Our study has several important limitations. First, this study involved patients undergoing only CAC scoring before CCTA and thus our results should not be extrapolated to CAC scoring for coronary artery disease screening. Second, our examination was restricted to a single medical center, a single scanner platform, and age >50 years, and thus, these results may not be broadly generalizable to other patient populations, CT scanners, or age groups. Although our study incorporated a large sample size of 200 subjects, many of these subjects showed very low CAC scores, with 81 subjects showing CAC scores of 0 and additional 78 subjects showing CAC scores of <100. As defined in the goals of our research, the objectives were to determine the percentage of CAC detected and whether similar CCTA parameter adjustment decision-making occurred based on the amount of CAC detected.
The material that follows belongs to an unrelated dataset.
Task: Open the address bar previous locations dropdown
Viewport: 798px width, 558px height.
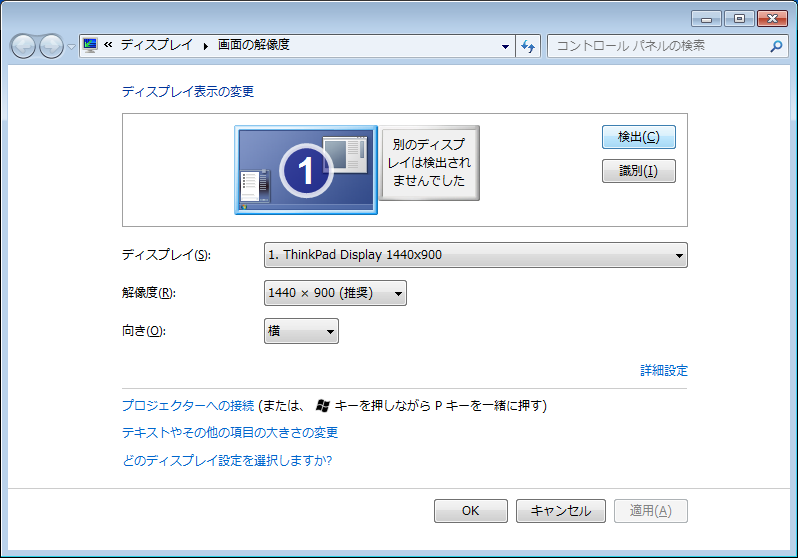Action: pos(505,46)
It is outside the scope of our examination to determine whether the RSL CAC score as a stand-alone value is predictive of acute coronary syndrome events. Finally, this study was a retrospective examination aimed primarily at hypothesis generation; however, our results were prospectively corroborated in a recently published prospective clinical trial—the Focused field of view calcium scoring prior to coronary CT angiography (FOCUS-CCTA; ClinicalTrials.gov Identifier: NCT02972242) (17).
RSL noncontrast CT scan identifies the majority of CAC and is associated with similar post-CAC decision-making regarding parameter adjustment for subsequent CCTA. These results are hypothesis generating and should be assessed, along with other CAC dose reduction methods, in prospective comparative studies.